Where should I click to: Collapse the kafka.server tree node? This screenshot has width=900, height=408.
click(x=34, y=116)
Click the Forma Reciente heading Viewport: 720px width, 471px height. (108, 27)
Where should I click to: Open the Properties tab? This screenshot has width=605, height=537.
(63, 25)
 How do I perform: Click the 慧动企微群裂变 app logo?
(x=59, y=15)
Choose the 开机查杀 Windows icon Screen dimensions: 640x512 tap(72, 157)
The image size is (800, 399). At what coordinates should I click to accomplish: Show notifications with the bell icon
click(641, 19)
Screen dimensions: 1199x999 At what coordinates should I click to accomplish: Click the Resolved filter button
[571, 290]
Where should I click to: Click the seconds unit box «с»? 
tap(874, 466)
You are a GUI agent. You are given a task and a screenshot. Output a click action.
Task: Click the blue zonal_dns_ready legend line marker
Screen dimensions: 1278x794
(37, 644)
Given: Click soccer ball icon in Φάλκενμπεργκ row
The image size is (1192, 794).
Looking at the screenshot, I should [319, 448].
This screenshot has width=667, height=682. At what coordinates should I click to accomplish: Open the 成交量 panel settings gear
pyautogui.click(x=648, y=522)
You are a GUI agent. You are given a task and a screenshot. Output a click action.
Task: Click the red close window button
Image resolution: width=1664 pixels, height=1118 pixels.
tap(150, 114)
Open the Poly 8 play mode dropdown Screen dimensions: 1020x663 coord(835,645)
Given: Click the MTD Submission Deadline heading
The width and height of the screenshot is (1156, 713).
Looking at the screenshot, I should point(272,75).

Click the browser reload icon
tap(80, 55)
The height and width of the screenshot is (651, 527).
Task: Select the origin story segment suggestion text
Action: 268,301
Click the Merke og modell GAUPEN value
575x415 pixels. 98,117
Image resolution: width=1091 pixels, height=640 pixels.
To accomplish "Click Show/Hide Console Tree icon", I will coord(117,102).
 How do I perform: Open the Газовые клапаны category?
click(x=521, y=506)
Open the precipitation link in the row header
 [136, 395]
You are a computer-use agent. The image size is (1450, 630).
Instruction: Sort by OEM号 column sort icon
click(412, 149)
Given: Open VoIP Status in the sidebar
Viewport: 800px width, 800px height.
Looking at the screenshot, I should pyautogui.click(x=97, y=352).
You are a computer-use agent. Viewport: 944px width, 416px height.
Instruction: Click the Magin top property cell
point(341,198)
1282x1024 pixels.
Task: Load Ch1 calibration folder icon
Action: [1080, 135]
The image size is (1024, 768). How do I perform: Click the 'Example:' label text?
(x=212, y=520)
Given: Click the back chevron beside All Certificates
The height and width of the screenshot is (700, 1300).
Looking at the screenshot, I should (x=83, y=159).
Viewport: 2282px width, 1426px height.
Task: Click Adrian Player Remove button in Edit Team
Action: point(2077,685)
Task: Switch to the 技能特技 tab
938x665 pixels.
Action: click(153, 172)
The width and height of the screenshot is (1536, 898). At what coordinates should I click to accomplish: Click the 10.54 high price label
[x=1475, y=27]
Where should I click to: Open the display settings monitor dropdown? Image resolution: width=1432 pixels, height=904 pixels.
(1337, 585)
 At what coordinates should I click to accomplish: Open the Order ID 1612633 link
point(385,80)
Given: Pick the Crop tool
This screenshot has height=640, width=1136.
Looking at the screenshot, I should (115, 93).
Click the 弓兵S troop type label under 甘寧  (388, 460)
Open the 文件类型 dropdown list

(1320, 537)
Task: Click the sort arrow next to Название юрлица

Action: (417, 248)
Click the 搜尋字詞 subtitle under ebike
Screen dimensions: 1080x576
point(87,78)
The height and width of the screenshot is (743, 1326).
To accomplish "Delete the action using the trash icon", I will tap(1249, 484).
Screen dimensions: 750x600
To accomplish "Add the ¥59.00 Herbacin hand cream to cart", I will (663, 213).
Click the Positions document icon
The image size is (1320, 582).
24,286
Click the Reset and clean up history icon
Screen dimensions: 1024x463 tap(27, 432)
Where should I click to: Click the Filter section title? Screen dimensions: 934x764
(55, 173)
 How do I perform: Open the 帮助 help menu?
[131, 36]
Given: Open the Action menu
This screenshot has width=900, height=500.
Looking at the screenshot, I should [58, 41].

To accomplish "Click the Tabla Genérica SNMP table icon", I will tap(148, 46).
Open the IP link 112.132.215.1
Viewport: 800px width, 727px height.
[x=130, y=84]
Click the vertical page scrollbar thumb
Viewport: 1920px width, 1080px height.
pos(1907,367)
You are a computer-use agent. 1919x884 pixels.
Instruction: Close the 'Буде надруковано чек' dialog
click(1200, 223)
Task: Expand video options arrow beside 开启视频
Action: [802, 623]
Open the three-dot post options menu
___
**REQUIRED WORK**
Print again each line of the listing above, exactly as it appears.

**FINISHED TASK**
Where should I click to: Collapse the kafka.server tree node? This screenshot has width=900, height=408.
click(x=34, y=116)
Click the Forma Reciente heading Viewport: 720px width, 471px height. (108, 27)
Where should I click to: Open the Properties tab? This screenshot has width=605, height=537.
(63, 25)
 How do I perform: Click the 慧动企微群裂变 app logo?
(x=59, y=15)
Choose the 开机查杀 Windows icon Screen dimensions: 640x512 tap(72, 157)
The image size is (800, 399). At what coordinates should I click to accomplish: Show notifications with the bell icon
click(641, 19)
Screen dimensions: 1199x999 At what coordinates should I click to accomplish: Click the Resolved filter button
[571, 290]
Where should I click to: Click the seconds unit box «с»? 
tap(874, 466)
You are a GUI agent. You are given a task and a screenshot. Output a click action.
Task: Click the blue zonal_dns_ready legend line marker
Screen dimensions: 1278x794
(37, 644)
Given: Click soccer ball icon in Φάλκενμπεργκ row
The image size is (1192, 794).
Looking at the screenshot, I should [319, 448].
This screenshot has width=667, height=682. At what coordinates should I click to accomplish: Open the 成交量 panel settings gear
pyautogui.click(x=648, y=522)
You are a GUI agent. You are given a task and a screenshot. Output a click action.
Task: Click the red close window button
Image resolution: width=1664 pixels, height=1118 pixels.
tap(150, 114)
Open the Poly 8 play mode dropdown Screen dimensions: 1020x663 coord(835,645)
Given: Click the MTD Submission Deadline heading
The width and height of the screenshot is (1156, 713).
Looking at the screenshot, I should point(272,75).

Click the browser reload icon
tap(80, 55)
The height and width of the screenshot is (651, 527).
Task: Select the origin story segment suggestion text
Action: 268,301
Click the Merke og modell GAUPEN value
575x415 pixels. 98,117
Image resolution: width=1091 pixels, height=640 pixels.
To accomplish "Click Show/Hide Console Tree icon", I will coord(117,102).
 How do I perform: Open the Газовые клапаны category?
click(x=521, y=506)
Open the precipitation link in the row header
 [136, 395]
You are a computer-use agent. The image size is (1450, 630).
Instruction: Sort by OEM号 column sort icon
click(412, 149)
Given: Open VoIP Status in the sidebar
Viewport: 800px width, 800px height.
Looking at the screenshot, I should pyautogui.click(x=97, y=352).
You are a computer-use agent. Viewport: 944px width, 416px height.
Instruction: Click the Magin top property cell
point(341,198)
1282x1024 pixels.
Task: Load Ch1 calibration folder icon
Action: [1080, 135]
The image size is (1024, 768). How do I perform: Click the 'Example:' label text?
(x=212, y=520)
Given: Click the back chevron beside All Certificates
The height and width of the screenshot is (700, 1300).
Looking at the screenshot, I should (x=83, y=159).
Viewport: 2282px width, 1426px height.
Task: Click Adrian Player Remove button in Edit Team
Action: point(2077,685)
Task: Switch to the 技能特技 tab
938x665 pixels.
Action: click(153, 172)
The width and height of the screenshot is (1536, 898). At what coordinates should I click to accomplish: Click the 10.54 high price label
[x=1475, y=27]
Where should I click to: Open the display settings monitor dropdown? Image resolution: width=1432 pixels, height=904 pixels.
(1337, 585)
 At what coordinates should I click to accomplish: Open the Order ID 1612633 link
point(385,80)
Given: Pick the Crop tool
This screenshot has height=640, width=1136.
Looking at the screenshot, I should (115, 93).
Click the 弓兵S troop type label under 甘寧  (388, 460)
Open the 文件类型 dropdown list

(1320, 537)
Task: Click the sort arrow next to Название юрлица

Action: (417, 248)
Click the 搜尋字詞 subtitle under ebike
Screen dimensions: 1080x576
point(87,78)
The height and width of the screenshot is (743, 1326).
To accomplish "Delete the action using the trash icon", I will tap(1249, 484).
Screen dimensions: 750x600
To accomplish "Add the ¥59.00 Herbacin hand cream to cart", I will (663, 213).
Click the Positions document icon
The image size is (1320, 582).
24,286
Click the Reset and clean up history icon
Screen dimensions: 1024x463 tap(27, 432)
Where should I click to: Click the Filter section title? Screen dimensions: 934x764
(55, 173)
 How do I perform: Open the 帮助 help menu?
[131, 36]
Given: Open the Action menu
This screenshot has width=900, height=500.
Looking at the screenshot, I should [58, 41].

To accomplish "Click the Tabla Genérica SNMP table icon", I will tap(148, 46).
Open the IP link 112.132.215.1
Viewport: 800px width, 727px height.
[x=130, y=84]
Click the vertical page scrollbar thumb
Viewport: 1920px width, 1080px height.
pos(1907,367)
You are a computer-use agent. 1919x884 pixels.
Instruction: Close the 'Буде надруковано чек' dialog
click(1200, 223)
Task: Expand video options arrow beside 开启视频
Action: [802, 623]
Open the three-dot post options menu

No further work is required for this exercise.